In the listing that follows, find the line with "Image resolution: width=705", then copy exactly from it through the line with "Screen dimensions: 260x196", leaving out every picture.

+===+

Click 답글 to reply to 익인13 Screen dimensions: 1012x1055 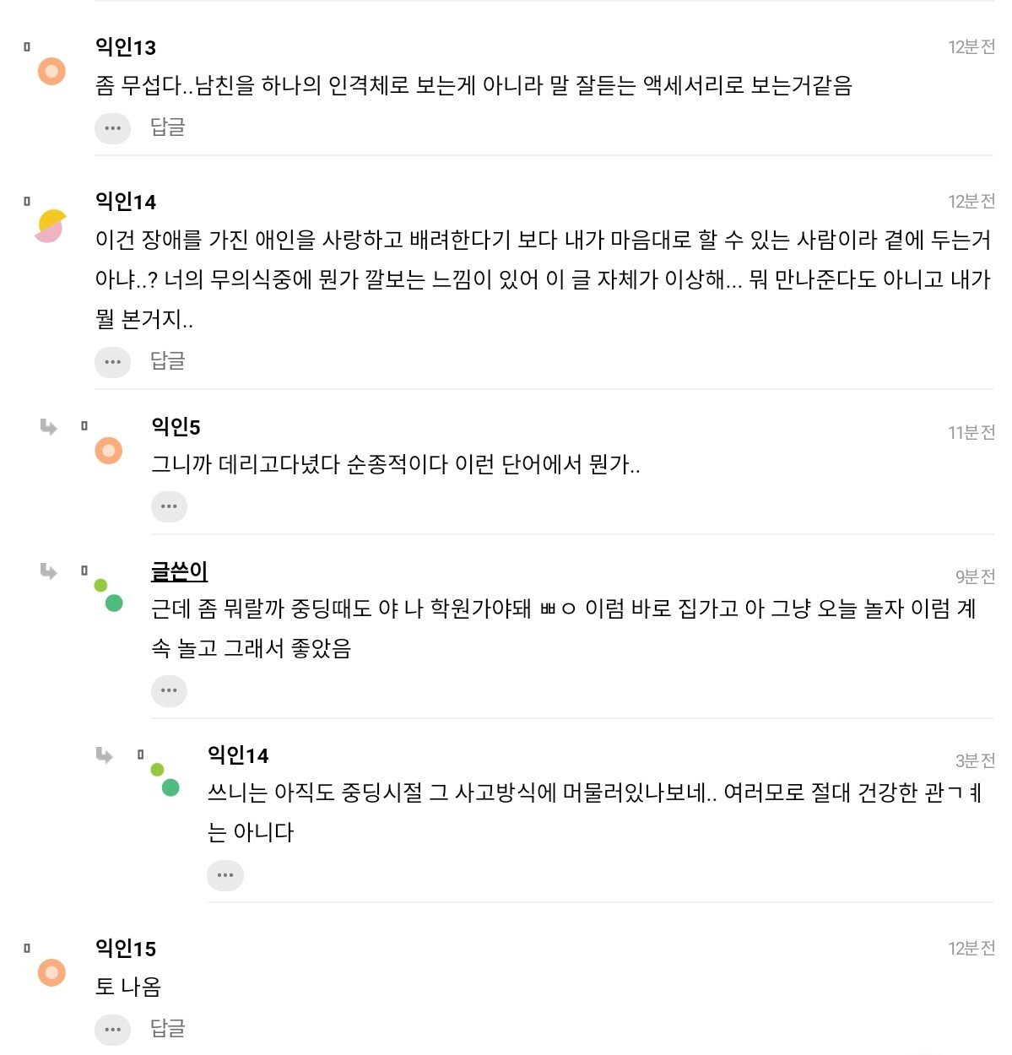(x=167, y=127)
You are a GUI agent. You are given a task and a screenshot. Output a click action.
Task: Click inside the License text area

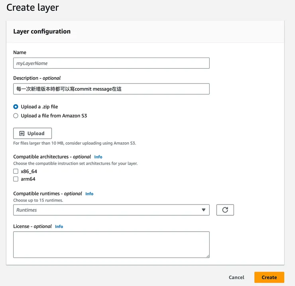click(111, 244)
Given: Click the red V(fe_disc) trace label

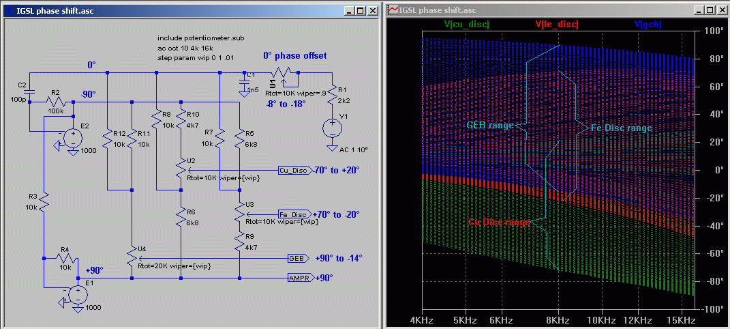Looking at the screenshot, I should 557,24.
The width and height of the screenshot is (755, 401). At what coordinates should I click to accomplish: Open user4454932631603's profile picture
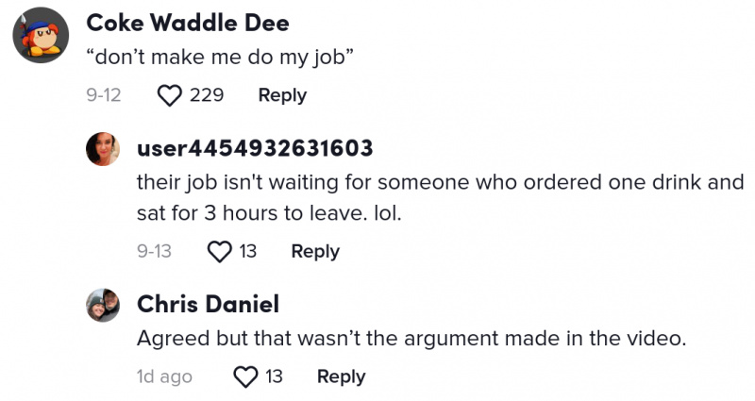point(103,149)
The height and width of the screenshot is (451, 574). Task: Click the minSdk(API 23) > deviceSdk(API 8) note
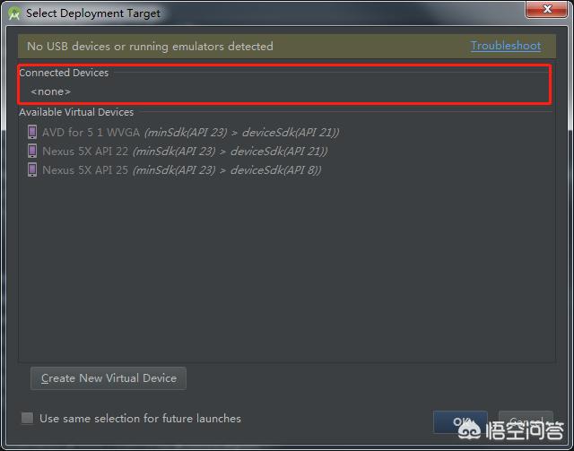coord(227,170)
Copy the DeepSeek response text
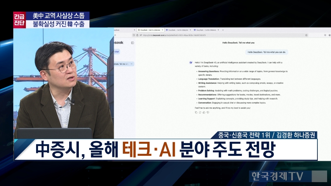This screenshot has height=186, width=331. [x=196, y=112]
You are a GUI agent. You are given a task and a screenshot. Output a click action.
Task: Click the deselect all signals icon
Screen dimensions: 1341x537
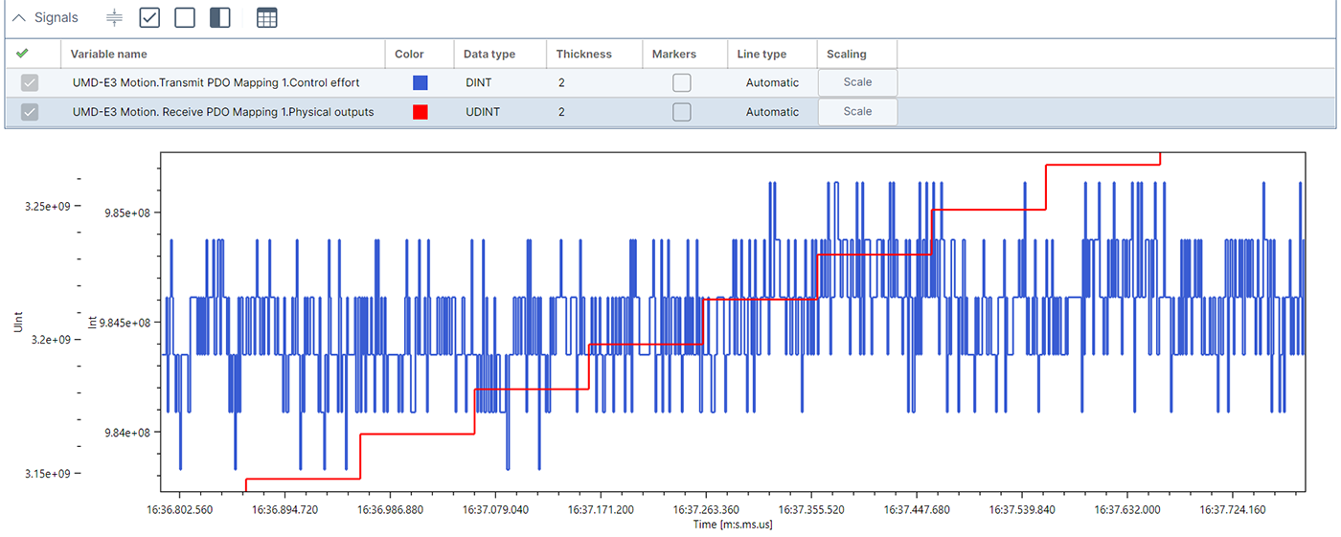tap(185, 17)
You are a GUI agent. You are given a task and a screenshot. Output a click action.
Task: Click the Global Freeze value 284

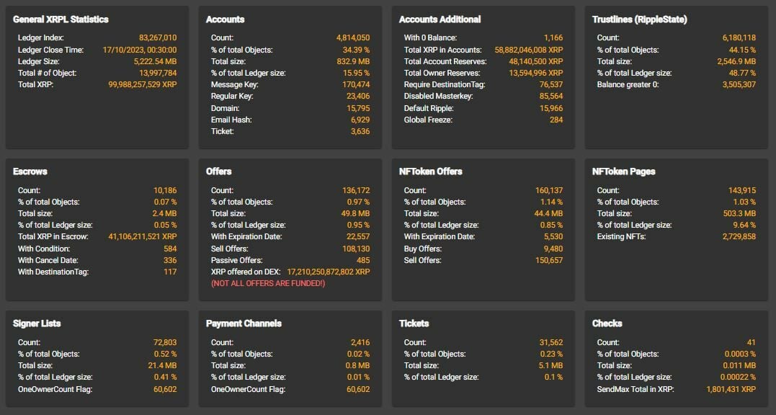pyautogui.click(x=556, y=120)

+===+

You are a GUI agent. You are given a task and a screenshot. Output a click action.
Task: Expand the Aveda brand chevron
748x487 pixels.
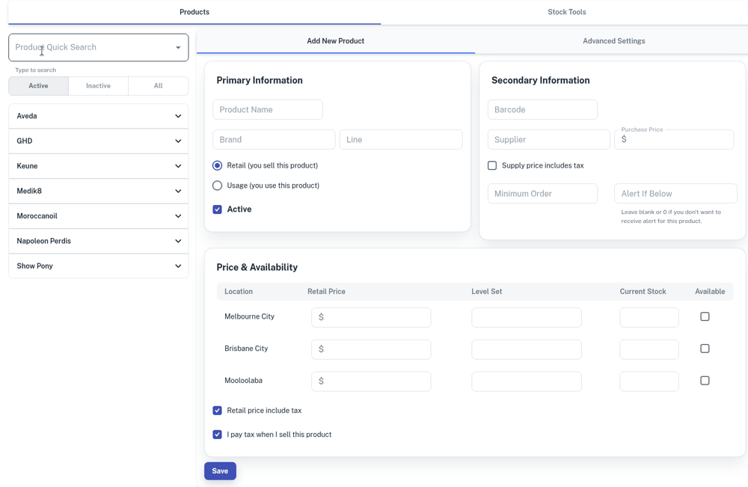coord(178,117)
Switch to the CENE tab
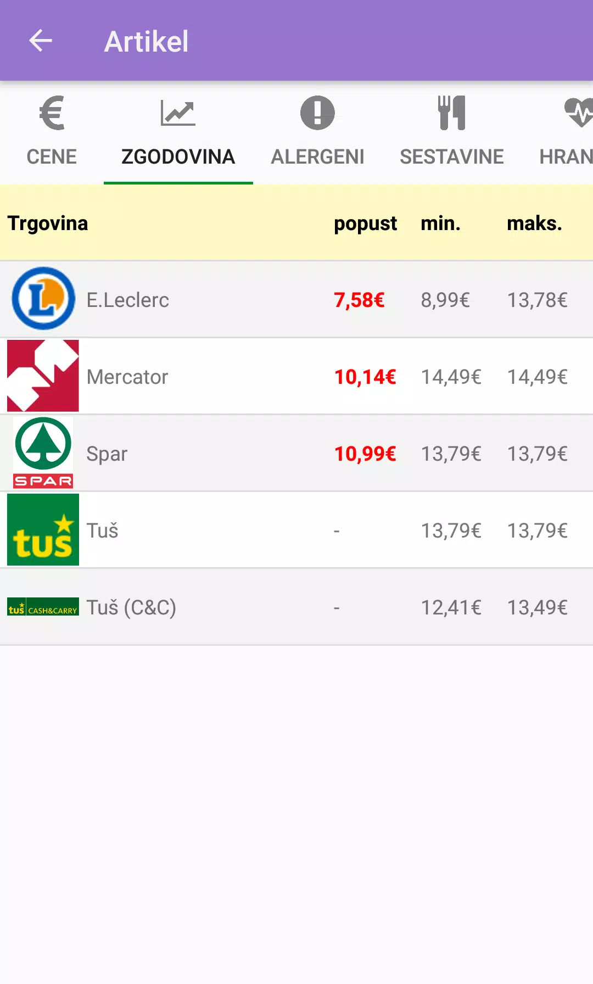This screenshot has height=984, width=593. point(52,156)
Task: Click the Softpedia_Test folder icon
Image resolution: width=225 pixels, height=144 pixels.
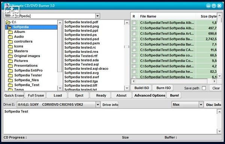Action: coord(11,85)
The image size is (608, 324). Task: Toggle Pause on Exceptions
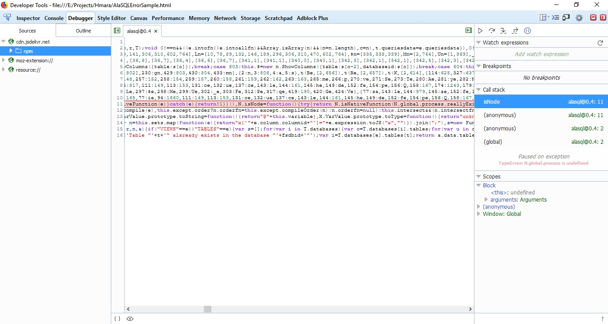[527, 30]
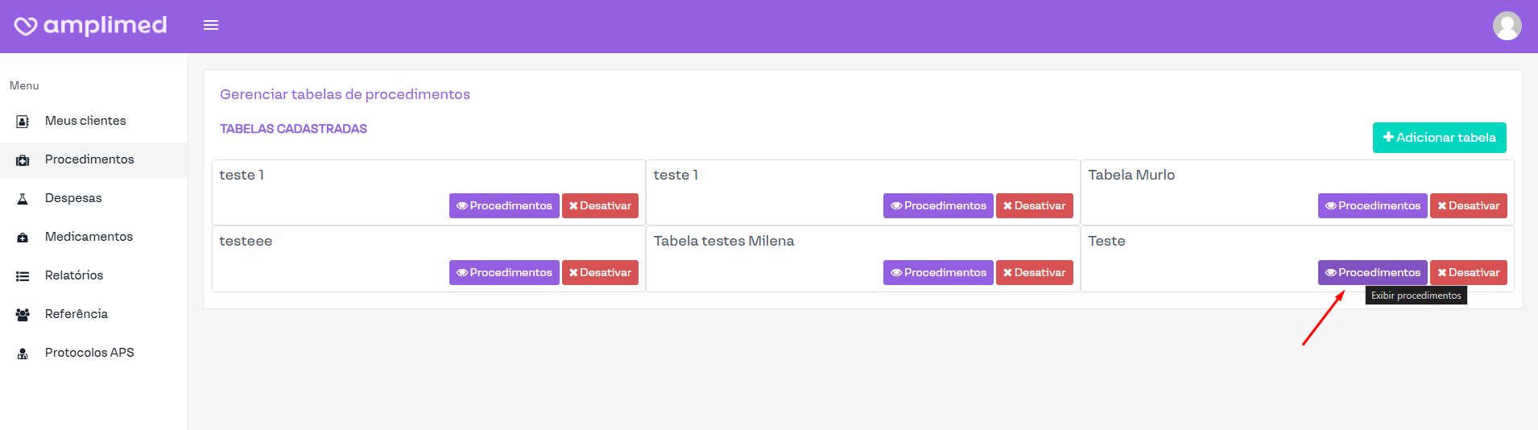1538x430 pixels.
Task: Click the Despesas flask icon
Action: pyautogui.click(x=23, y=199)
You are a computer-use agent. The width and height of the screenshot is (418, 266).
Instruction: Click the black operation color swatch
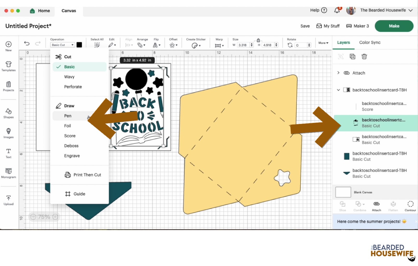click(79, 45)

+===+

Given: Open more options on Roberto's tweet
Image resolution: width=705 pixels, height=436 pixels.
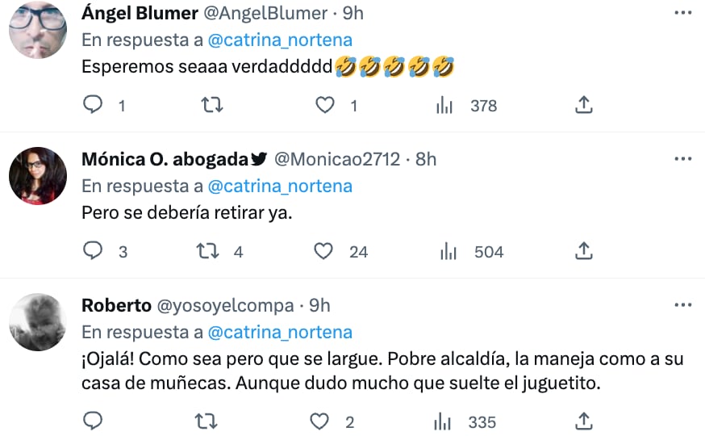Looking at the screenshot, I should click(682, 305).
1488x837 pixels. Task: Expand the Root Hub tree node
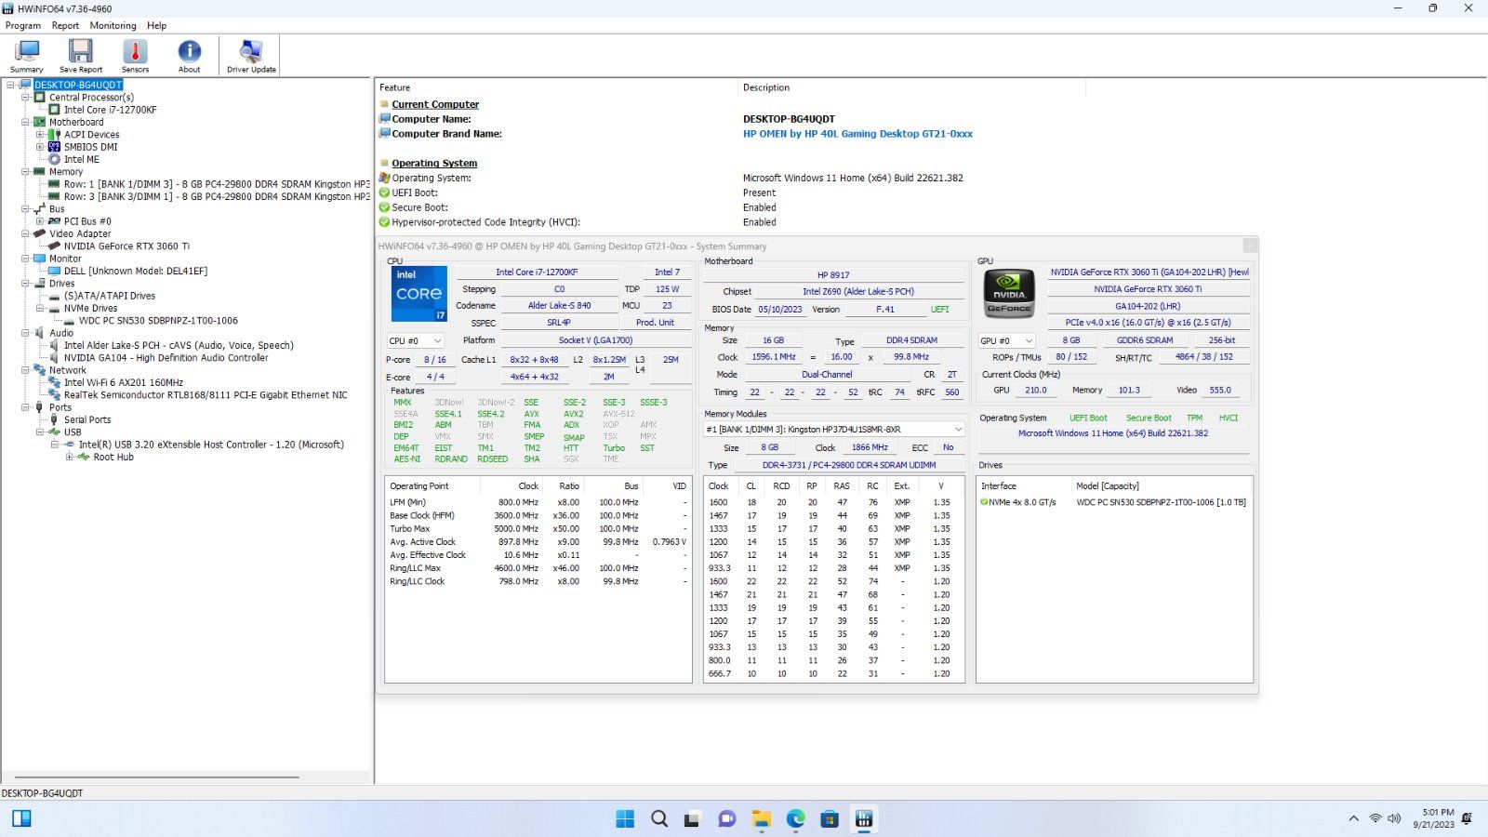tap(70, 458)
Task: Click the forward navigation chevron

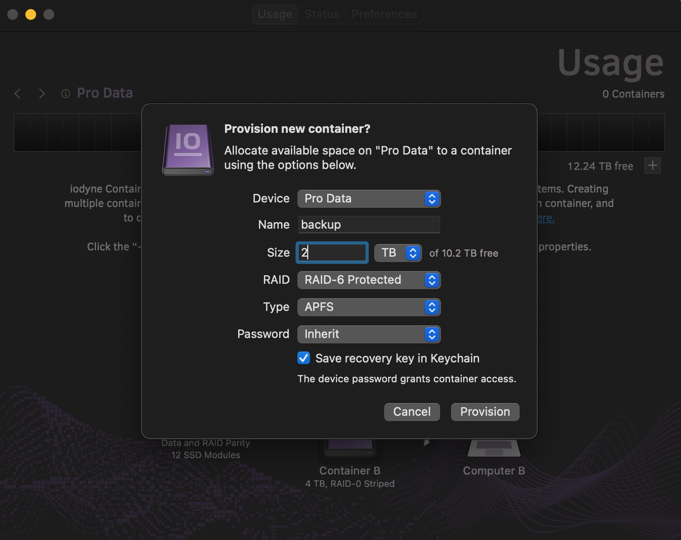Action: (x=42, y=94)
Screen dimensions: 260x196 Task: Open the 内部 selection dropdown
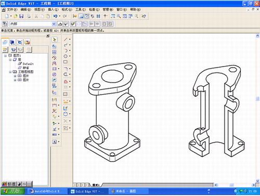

+===+

#### [Response area]
Image resolution: width=705 pixels, height=436 pixels.
Looking at the screenshot, I should click(682, 305).
1488x837 pixels. Task: Expand the Root Hub tree node
tap(70, 458)
Task: Click the forward navigation chevron

Action: (x=42, y=94)
Screen dimensions: 260x196 Task: Open the 内部 selection dropdown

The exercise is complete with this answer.